(Stored data)
====

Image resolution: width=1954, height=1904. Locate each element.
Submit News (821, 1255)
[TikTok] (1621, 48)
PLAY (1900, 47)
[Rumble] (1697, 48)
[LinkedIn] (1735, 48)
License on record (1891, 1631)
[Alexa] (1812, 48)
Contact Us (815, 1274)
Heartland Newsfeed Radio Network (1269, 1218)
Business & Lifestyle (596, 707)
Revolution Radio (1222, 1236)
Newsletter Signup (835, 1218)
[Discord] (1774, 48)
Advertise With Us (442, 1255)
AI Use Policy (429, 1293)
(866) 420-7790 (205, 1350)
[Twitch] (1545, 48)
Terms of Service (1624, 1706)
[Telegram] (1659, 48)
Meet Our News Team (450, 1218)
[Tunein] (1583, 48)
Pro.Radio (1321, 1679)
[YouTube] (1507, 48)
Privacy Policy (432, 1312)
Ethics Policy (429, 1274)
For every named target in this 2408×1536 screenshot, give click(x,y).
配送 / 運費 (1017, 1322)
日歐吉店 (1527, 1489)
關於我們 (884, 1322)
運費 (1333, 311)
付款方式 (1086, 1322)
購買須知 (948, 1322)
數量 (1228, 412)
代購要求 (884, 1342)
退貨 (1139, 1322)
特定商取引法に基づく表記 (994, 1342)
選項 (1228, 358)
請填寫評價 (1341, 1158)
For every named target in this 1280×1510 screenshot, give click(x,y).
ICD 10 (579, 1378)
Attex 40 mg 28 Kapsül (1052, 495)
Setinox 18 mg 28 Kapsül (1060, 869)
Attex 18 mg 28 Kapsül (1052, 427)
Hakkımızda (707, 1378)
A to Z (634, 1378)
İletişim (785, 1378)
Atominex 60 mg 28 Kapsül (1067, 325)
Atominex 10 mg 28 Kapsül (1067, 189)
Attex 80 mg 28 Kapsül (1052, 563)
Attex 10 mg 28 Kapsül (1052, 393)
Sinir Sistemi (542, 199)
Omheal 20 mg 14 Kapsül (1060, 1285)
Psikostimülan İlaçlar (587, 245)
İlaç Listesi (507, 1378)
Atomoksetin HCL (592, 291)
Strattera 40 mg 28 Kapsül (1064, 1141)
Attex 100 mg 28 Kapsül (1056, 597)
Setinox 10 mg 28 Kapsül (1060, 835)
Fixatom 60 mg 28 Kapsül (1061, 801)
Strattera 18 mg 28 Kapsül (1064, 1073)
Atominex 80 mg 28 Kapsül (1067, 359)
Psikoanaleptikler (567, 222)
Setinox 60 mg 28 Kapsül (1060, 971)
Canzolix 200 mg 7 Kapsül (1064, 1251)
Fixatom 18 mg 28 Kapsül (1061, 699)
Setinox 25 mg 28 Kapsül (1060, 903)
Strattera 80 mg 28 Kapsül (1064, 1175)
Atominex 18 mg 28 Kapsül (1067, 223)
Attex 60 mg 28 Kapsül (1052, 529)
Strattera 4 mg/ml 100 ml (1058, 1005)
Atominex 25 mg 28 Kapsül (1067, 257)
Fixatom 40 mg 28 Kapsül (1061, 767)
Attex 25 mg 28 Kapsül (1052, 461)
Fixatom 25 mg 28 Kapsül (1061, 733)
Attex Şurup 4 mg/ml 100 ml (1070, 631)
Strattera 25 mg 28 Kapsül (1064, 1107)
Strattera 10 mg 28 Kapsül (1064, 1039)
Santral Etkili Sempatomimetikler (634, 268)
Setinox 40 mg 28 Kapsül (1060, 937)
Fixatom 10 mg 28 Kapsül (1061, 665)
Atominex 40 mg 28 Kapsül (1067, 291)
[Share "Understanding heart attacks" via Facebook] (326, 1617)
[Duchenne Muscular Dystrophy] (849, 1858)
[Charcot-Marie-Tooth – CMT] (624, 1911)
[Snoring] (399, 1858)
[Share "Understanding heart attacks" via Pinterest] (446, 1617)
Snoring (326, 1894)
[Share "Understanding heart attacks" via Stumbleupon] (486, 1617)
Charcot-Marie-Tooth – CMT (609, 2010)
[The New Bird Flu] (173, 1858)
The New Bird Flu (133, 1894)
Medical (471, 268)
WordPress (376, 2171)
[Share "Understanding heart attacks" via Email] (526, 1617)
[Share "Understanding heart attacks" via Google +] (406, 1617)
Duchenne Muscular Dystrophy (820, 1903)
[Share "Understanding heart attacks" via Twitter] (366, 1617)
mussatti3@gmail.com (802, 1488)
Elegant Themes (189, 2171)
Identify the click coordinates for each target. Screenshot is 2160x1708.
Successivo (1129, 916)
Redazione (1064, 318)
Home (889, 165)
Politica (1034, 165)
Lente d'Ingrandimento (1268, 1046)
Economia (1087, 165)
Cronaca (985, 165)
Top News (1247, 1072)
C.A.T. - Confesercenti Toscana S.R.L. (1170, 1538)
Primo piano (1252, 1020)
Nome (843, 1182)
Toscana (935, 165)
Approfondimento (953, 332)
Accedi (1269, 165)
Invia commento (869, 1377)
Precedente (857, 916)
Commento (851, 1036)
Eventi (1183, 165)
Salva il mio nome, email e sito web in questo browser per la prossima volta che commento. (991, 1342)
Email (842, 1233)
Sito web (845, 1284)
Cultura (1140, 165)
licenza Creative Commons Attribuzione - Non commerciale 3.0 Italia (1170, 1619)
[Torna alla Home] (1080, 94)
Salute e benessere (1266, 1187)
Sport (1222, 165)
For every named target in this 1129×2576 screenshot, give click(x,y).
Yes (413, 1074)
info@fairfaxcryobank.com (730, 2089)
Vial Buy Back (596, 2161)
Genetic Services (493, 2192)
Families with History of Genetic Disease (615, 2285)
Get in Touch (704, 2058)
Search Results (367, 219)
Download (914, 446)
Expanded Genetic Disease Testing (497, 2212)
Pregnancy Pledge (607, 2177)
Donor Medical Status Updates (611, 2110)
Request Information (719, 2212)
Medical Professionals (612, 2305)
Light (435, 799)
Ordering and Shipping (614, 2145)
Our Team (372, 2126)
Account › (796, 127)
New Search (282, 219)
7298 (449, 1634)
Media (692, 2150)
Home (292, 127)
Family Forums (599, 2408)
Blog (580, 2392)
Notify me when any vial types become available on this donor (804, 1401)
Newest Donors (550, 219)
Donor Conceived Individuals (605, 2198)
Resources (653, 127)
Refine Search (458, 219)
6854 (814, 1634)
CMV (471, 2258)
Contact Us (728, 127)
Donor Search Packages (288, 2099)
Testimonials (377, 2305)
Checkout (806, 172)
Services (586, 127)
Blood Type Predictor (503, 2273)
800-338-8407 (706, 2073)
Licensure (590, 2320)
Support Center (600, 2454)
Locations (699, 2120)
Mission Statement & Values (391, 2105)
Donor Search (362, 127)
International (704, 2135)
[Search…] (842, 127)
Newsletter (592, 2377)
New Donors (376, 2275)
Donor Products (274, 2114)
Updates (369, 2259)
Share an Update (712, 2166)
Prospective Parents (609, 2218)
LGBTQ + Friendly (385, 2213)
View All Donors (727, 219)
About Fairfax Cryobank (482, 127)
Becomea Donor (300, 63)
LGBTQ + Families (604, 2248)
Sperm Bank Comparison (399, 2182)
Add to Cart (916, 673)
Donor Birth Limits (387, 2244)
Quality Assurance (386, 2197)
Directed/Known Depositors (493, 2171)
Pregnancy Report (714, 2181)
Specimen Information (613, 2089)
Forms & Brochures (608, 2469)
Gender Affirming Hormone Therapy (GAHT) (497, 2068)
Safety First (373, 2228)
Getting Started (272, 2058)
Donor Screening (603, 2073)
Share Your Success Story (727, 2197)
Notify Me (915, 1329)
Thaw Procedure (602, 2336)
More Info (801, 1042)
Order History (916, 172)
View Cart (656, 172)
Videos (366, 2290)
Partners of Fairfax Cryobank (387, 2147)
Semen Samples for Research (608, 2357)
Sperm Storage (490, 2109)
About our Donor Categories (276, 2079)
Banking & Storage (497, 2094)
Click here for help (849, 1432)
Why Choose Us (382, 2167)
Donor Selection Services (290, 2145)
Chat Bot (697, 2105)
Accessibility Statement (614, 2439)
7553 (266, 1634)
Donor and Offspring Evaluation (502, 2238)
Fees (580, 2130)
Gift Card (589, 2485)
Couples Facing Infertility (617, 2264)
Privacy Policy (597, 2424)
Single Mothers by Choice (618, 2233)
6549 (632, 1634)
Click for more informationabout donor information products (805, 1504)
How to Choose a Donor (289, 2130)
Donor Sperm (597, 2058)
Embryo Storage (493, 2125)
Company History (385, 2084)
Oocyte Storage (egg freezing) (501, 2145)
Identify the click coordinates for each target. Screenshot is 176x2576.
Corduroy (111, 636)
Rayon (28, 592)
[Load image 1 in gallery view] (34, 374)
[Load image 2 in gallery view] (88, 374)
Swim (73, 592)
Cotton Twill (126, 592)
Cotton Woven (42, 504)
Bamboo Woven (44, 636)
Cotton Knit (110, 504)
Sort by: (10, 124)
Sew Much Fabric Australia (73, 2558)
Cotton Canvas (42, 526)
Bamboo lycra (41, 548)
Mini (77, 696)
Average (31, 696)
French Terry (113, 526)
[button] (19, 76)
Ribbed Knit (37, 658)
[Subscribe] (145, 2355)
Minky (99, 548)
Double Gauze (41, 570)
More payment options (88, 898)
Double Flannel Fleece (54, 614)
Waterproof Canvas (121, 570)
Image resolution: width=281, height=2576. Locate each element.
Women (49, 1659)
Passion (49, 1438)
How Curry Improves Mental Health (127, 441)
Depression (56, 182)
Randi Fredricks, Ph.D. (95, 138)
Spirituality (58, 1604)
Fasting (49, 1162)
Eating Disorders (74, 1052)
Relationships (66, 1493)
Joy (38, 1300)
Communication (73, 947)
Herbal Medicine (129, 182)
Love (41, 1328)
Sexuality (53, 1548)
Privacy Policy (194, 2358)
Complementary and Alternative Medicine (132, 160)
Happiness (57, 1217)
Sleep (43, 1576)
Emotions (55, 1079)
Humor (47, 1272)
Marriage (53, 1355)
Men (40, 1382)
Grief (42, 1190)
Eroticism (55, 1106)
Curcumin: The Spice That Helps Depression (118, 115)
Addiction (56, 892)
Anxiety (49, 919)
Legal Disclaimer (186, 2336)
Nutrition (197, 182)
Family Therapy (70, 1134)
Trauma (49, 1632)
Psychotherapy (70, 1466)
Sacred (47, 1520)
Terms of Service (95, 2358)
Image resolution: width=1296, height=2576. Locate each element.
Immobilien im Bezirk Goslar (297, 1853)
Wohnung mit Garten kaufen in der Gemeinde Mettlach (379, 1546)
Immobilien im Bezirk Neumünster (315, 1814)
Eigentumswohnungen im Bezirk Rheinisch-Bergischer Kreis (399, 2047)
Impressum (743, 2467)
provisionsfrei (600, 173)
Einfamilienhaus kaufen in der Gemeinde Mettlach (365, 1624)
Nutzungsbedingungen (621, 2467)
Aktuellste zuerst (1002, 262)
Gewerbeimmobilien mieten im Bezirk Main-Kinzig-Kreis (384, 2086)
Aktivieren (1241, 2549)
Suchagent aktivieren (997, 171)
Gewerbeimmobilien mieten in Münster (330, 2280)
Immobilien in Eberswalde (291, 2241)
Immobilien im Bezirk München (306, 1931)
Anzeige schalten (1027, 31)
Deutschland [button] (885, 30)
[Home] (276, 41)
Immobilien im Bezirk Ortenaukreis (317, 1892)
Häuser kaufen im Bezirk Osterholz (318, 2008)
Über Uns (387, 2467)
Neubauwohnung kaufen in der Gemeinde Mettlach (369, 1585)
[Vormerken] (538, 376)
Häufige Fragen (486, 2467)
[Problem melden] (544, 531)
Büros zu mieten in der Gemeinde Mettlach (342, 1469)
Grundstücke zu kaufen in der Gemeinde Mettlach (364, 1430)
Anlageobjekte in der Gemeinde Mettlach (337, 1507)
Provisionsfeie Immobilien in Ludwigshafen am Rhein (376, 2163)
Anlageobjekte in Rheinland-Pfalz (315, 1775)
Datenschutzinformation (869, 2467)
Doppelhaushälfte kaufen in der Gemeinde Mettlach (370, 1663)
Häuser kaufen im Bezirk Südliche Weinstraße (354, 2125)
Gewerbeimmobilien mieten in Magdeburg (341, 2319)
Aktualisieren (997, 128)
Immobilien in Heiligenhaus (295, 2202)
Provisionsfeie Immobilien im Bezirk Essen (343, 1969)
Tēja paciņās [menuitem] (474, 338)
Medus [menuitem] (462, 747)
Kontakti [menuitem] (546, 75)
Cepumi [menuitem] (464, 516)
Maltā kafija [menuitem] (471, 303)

====

Exercise description ▸
Given the records above, reproduce precisely and only the lines between the line holding "Blood Type Predictor (503, 2273)" and the line holding "LGBTQ + Families (604, 2248)", inclusive.

Solved problem ▸
Blood Type Predictor (503, 2273)
800-338-8407 (706, 2073)
Licensure (590, 2320)
Support Center (600, 2454)
Locations (699, 2120)
Mission Statement & Values (391, 2105)
Donor Search (362, 127)
International (704, 2135)
[Search…] (842, 127)
Newsletter (592, 2377)
New Donors (376, 2275)
Donor Products (274, 2114)
Updates (369, 2259)
Share an Update (712, 2166)
Prospective Parents (609, 2218)
LGBTQ + Friendly (385, 2213)
View All Donors (727, 219)
About Fairfax Cryobank (482, 127)
Becomea Donor (300, 63)
LGBTQ + Families (604, 2248)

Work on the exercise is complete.